Goodluck Jonathan a commencé sa journée par un entretien avec le chef de la junte qui a renversé Ibrahim Boubacar Keïta, Assimi Goïta, désormais vice-président par intérim. L’entretien a duré 1h30 environ et s’est déroulé au ministère de la Défense.

Les deux hommes sont ensuite partis ensemble au camp de base, une résidence présidentielle, pour y rencontrer cette fois Bah N’Daw, le nouveau président par intérim, très discret depuis sa désignation. Une visite de 45 minutes dite de « courtoisie », selon les termes du programme officiel. Et ce pour une raison de protocole simple : Bah N’Daw n’est toujours pas officiellement investi. Il le sera demain, vendredi.

Vers une levée des sanctions ?

Au cœur des entretiens du jour, il y avait la question du Premier ministre. Depuis le début, la Cédéao plaide pour une transition rapide et incarnée par des civils avec une dissolution de la junte. Goodluck Jonathan est aussi venu plaider pour la libération d’un certain nombre d’anciens responsables arrêtés au moment du coup d’État et toujours détenus depuis, dont l’ex-Premier ministre Boubou Cissé.
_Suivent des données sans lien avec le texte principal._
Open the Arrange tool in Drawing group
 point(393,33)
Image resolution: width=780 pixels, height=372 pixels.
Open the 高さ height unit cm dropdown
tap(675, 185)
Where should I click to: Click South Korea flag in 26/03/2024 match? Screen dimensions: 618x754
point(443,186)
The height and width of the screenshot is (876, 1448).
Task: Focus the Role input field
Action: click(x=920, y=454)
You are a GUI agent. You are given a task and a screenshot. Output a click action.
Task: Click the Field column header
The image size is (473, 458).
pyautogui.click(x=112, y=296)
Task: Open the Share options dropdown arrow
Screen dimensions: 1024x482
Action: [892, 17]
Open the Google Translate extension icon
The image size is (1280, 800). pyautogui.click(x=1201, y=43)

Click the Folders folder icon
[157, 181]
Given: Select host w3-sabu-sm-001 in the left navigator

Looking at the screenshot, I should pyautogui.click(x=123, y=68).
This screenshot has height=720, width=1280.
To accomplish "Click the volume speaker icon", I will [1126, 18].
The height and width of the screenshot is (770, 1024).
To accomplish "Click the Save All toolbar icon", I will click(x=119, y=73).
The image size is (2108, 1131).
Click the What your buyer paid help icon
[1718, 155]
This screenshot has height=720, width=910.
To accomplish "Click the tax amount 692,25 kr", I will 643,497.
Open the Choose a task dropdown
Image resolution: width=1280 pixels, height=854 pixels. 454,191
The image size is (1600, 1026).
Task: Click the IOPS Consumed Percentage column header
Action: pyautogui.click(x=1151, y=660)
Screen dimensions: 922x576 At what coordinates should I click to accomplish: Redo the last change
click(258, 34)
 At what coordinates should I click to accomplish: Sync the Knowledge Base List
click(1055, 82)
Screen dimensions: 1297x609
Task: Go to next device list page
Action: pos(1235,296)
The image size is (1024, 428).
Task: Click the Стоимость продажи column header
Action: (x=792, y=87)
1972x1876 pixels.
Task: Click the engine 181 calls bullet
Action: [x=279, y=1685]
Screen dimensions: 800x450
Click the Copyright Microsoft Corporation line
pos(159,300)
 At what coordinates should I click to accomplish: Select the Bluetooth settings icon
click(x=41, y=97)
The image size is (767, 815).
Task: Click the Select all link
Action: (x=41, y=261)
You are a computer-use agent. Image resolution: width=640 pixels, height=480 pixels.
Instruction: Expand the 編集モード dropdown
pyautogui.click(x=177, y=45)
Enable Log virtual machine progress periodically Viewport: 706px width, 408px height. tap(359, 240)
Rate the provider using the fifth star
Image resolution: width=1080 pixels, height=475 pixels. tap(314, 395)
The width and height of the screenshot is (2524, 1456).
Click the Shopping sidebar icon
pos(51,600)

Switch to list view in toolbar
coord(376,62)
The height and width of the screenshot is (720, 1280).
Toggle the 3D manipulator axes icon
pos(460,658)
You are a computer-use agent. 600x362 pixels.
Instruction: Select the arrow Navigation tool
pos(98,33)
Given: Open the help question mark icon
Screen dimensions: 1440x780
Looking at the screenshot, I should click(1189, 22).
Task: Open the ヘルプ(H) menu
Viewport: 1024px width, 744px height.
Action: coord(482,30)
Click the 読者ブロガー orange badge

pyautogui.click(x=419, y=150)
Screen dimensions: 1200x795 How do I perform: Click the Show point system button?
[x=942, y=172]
Le médiateur ne s’est pas exprimé à l’issue de ces rencontres sur la question des sanctions qui brûle toutes les lèvres à Bamako. Depuis deux jours, c’est le même message qui est adressé à la presse : Goodluck Jonathan s’exprimera sur le bilan de sa mission après l’investiture. Ce sera ensuite au président ghanéen, Nana Akufo-Ado, qu’il reviendra de se prononcer sur une éventuelle levée de l’embargo sur le Mali, en tant que président en exercice de l’organisation sous-régionale. Un embargo qui pèse sur les populations.